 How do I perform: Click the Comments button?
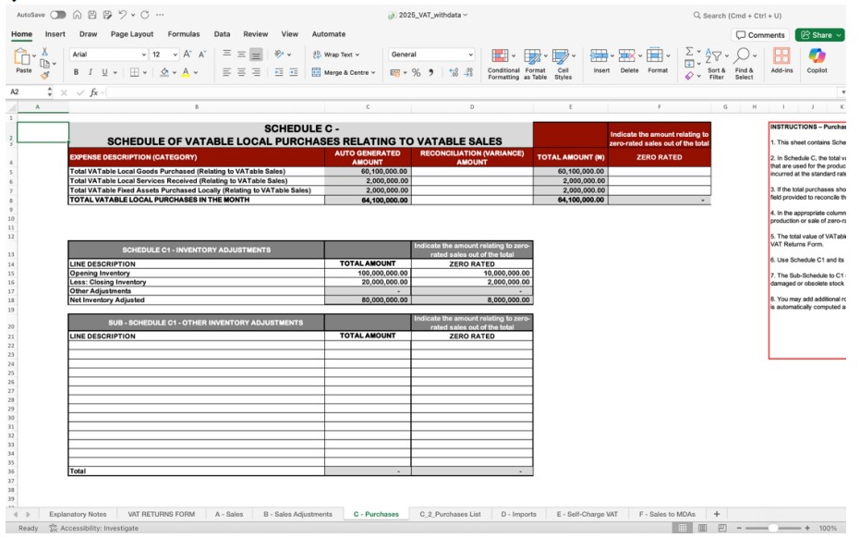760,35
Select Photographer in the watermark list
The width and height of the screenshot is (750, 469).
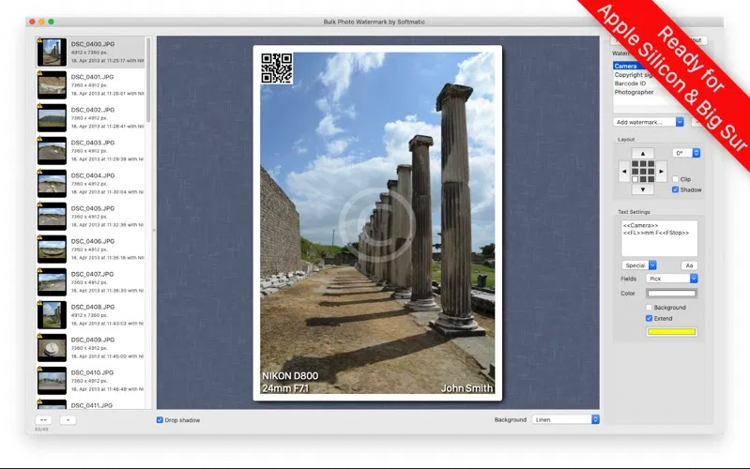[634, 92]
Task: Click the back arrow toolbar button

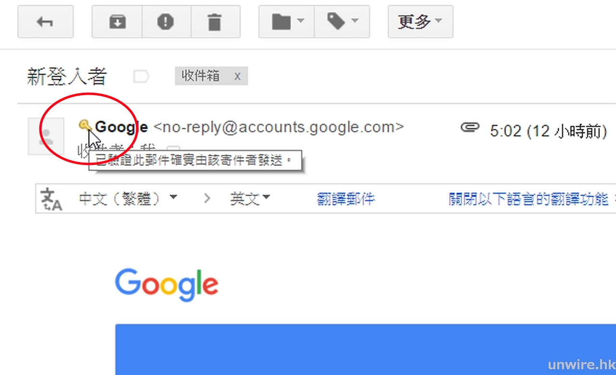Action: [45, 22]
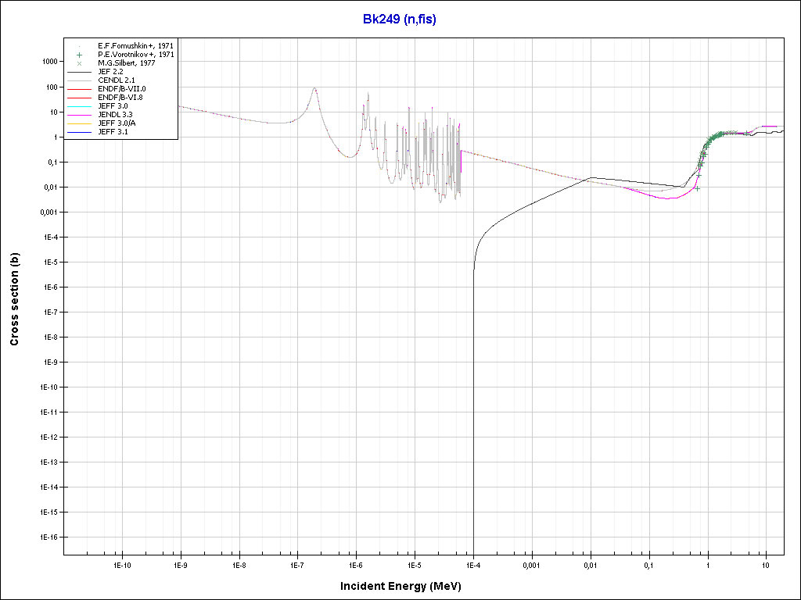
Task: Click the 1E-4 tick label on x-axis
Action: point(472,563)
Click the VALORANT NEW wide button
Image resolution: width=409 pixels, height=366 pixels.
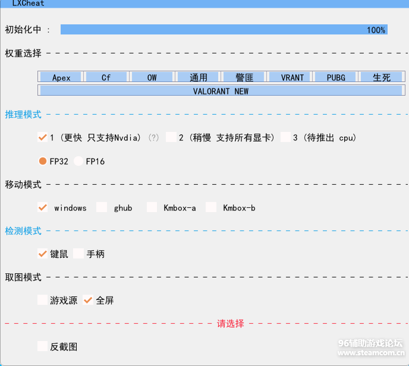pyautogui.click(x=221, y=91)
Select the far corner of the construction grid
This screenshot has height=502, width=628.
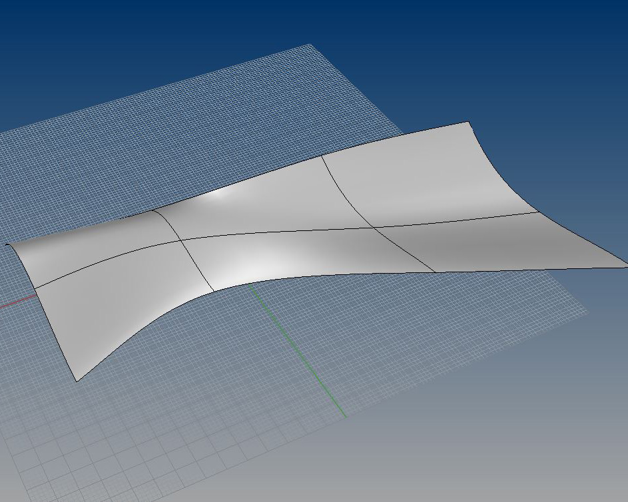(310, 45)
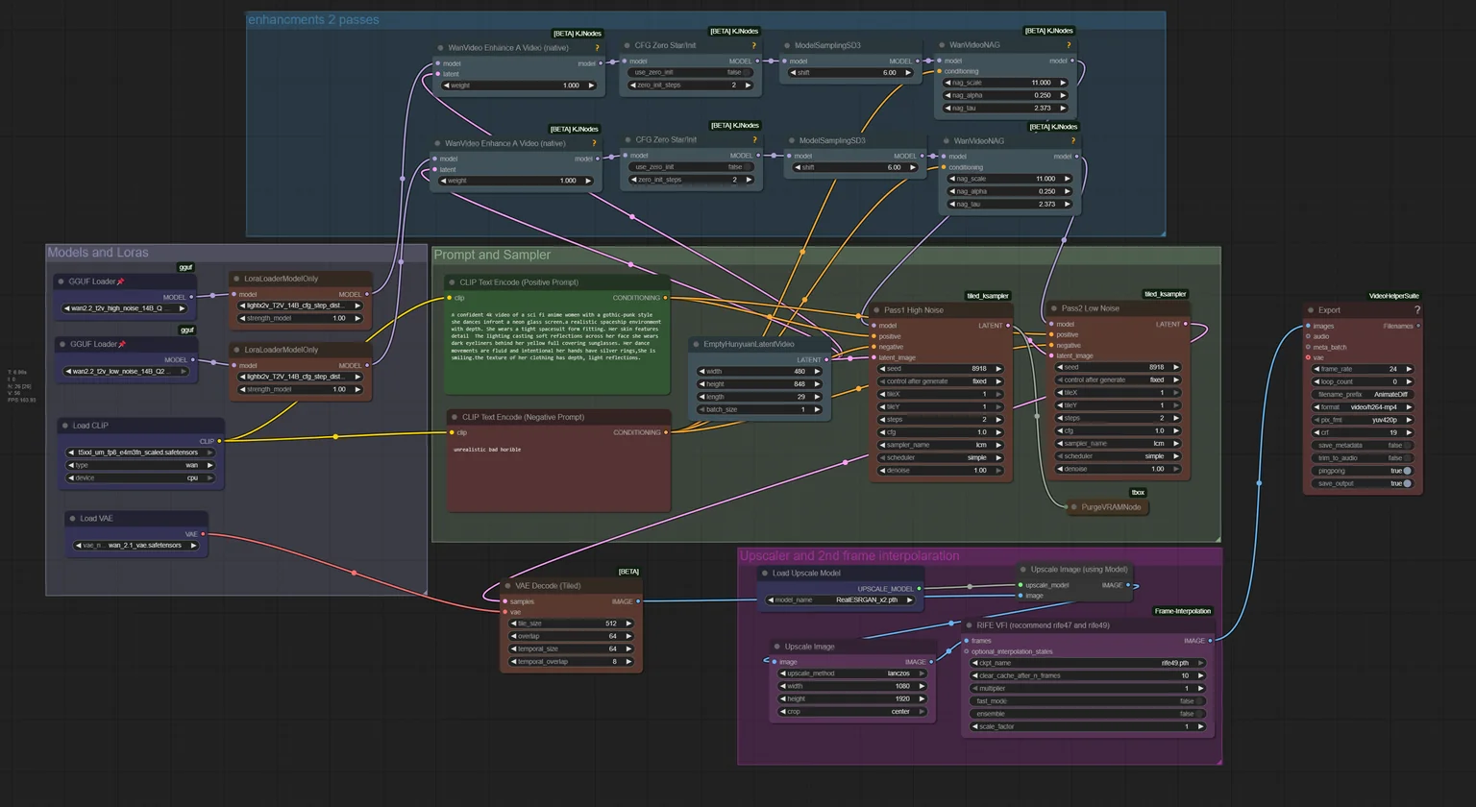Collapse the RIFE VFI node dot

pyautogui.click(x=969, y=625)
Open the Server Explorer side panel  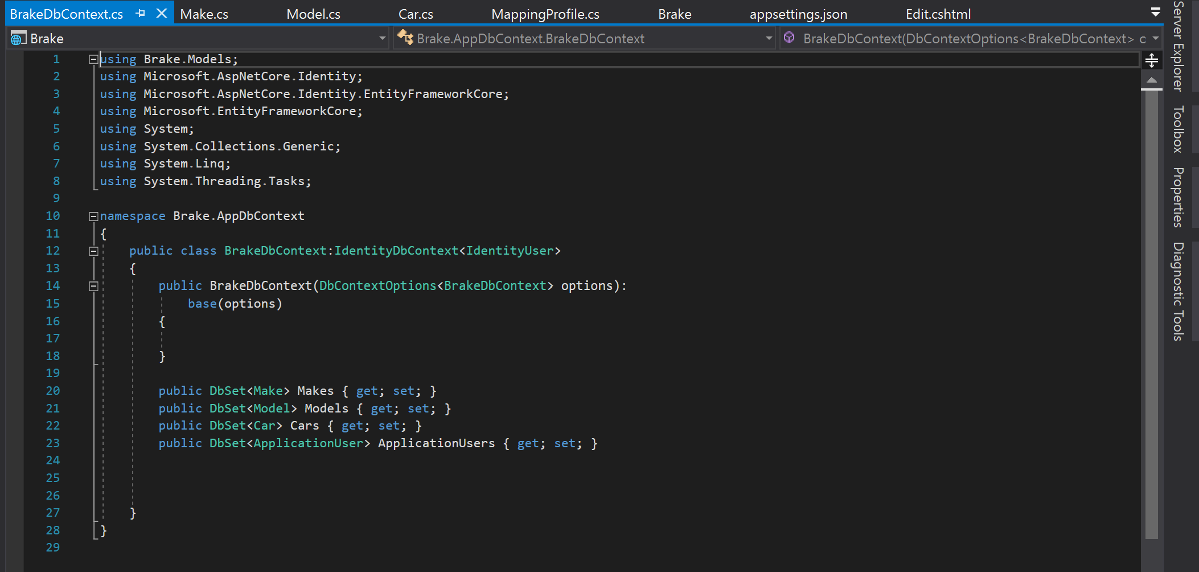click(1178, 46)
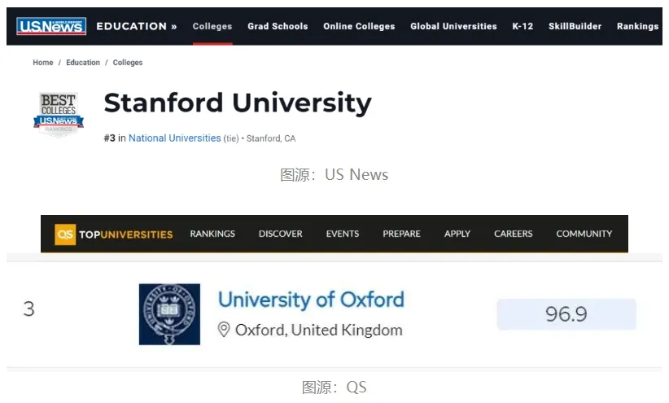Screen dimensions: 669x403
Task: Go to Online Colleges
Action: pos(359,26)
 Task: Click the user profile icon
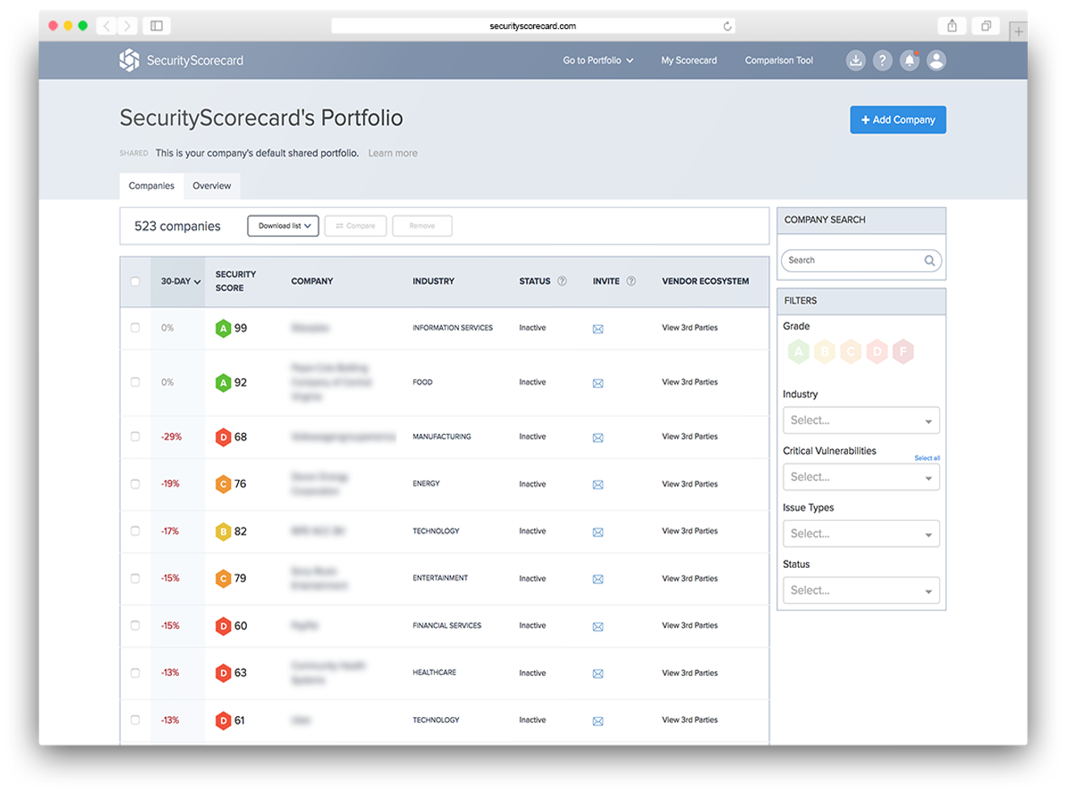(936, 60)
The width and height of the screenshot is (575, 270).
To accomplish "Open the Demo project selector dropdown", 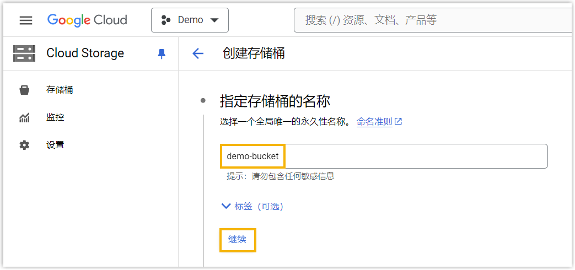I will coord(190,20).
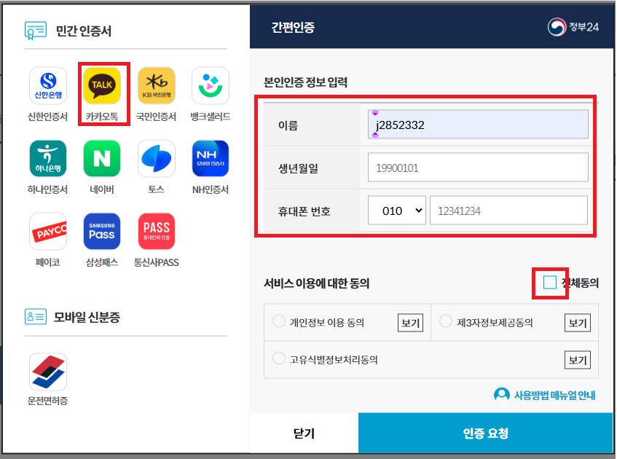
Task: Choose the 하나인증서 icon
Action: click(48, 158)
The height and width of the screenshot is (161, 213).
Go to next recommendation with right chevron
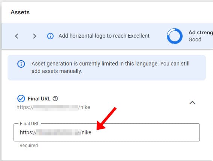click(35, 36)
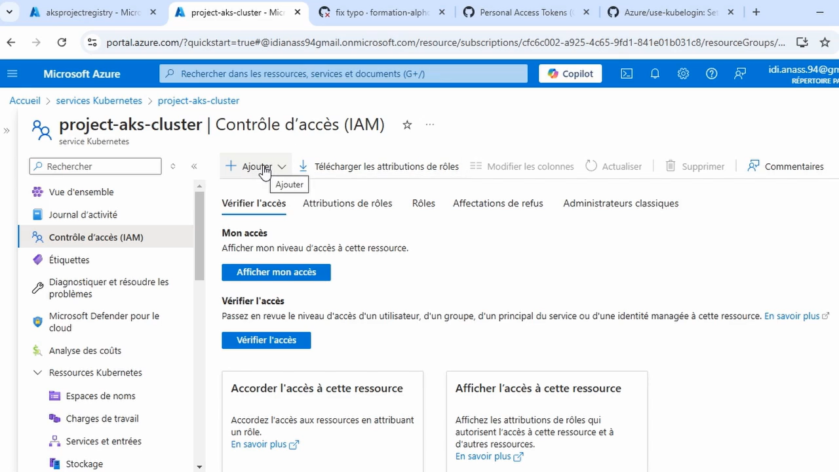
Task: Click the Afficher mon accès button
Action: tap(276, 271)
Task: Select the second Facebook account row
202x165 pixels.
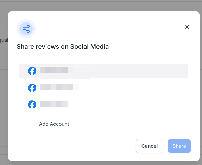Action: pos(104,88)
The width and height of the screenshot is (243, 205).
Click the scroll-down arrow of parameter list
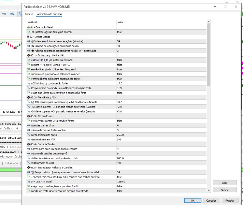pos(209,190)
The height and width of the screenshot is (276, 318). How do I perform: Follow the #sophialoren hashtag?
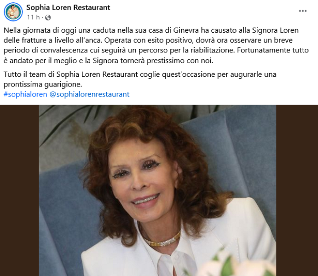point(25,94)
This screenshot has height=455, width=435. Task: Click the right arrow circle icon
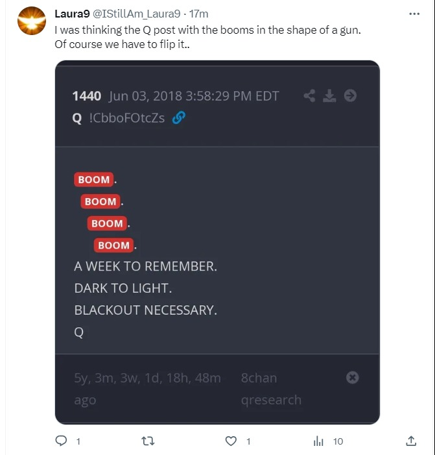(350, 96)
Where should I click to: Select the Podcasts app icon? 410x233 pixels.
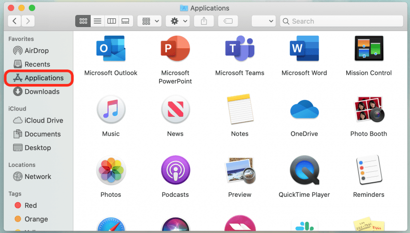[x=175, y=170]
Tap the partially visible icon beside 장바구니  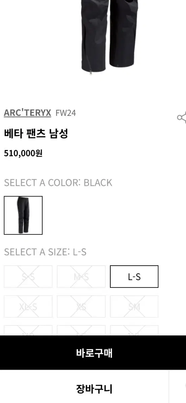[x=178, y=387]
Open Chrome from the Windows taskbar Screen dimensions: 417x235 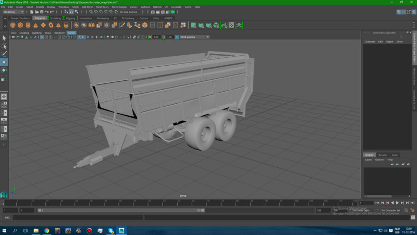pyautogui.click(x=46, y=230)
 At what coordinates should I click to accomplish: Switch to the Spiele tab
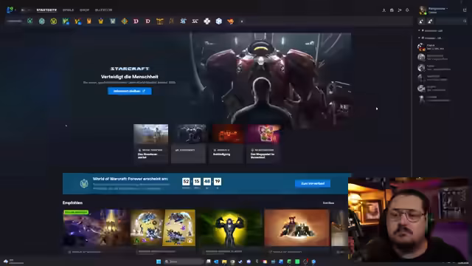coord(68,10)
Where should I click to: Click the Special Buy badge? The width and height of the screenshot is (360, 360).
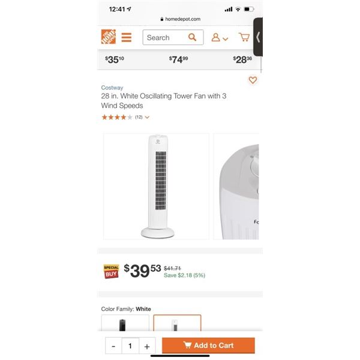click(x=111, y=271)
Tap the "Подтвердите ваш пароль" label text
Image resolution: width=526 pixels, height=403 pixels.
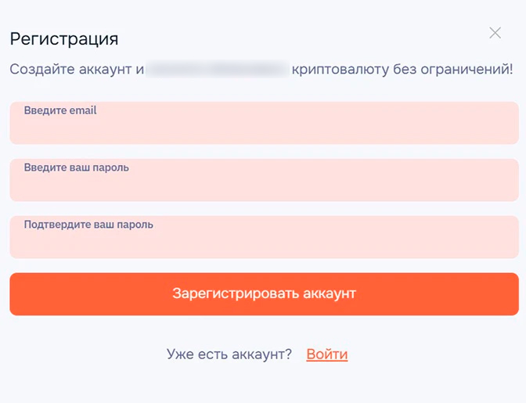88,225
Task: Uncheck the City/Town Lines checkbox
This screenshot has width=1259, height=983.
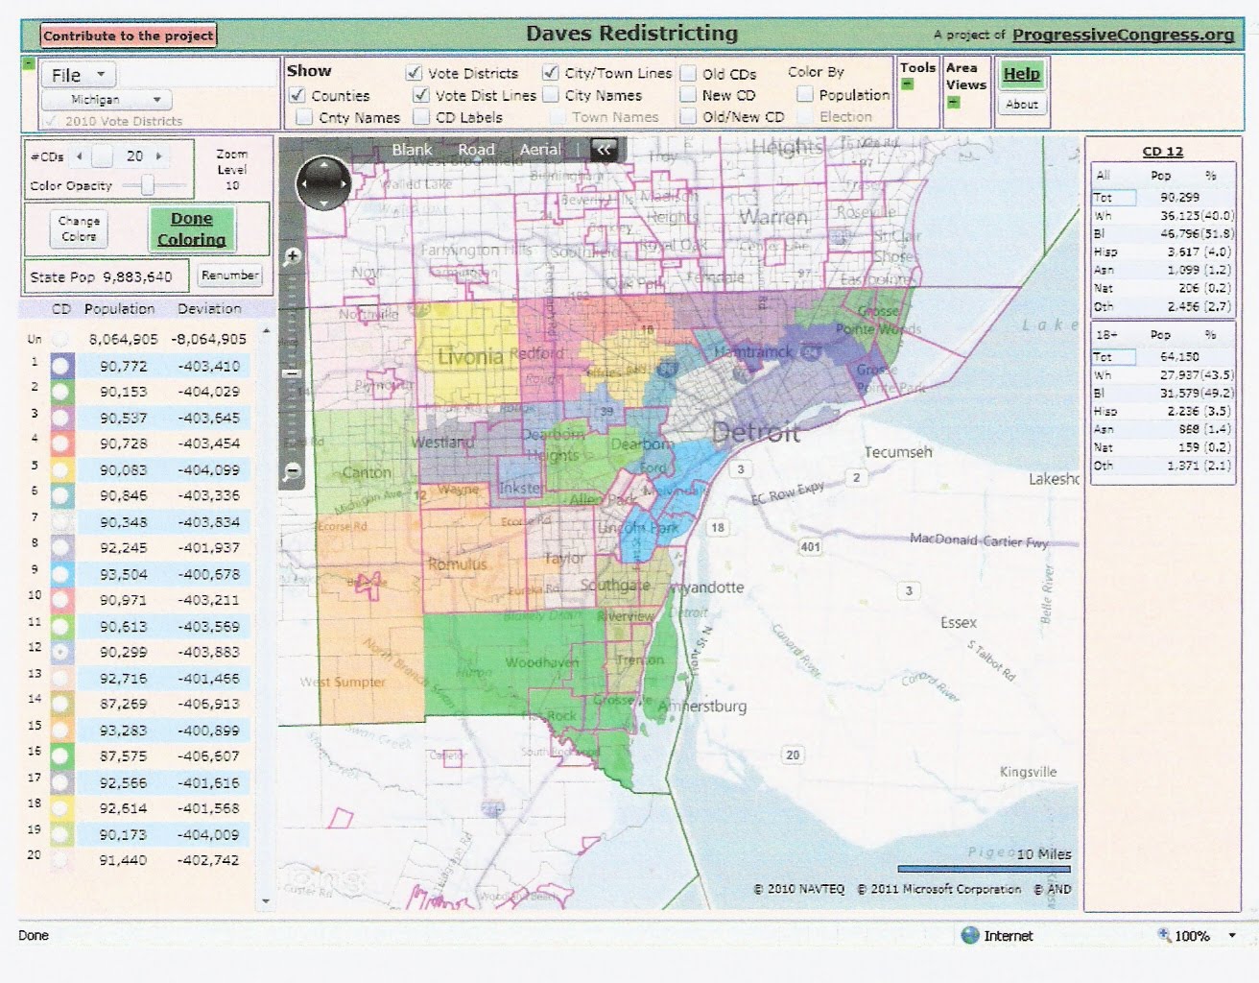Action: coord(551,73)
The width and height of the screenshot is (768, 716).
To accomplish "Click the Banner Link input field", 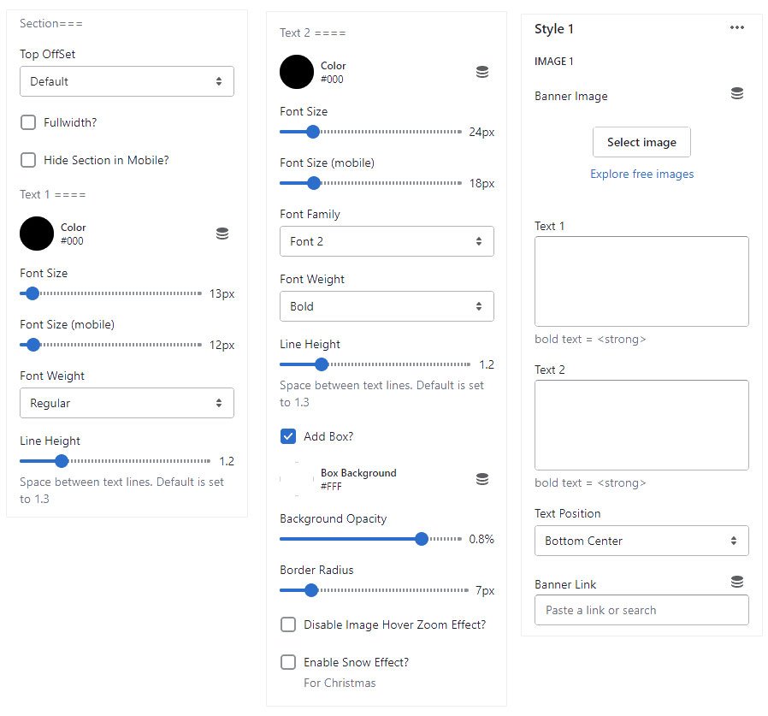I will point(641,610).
++++++++++++++++++++
* Task brief:
Every line from the start of the listing above through the line with "Click the VALORANT NEW wide button" should be repeated exactly; skip the pictures and add nothing else.

* Result for this task:
 How do I perform: Click the Comments button?
760,35
Select Photographer in the watermark list
The width and height of the screenshot is (750, 469).
[634, 92]
Task: Click the back arrow toolbar button

Action: [45, 22]
Task: Click the 1E-4 tick label on x-axis
Action: point(472,563)
Click the VALORANT NEW wide button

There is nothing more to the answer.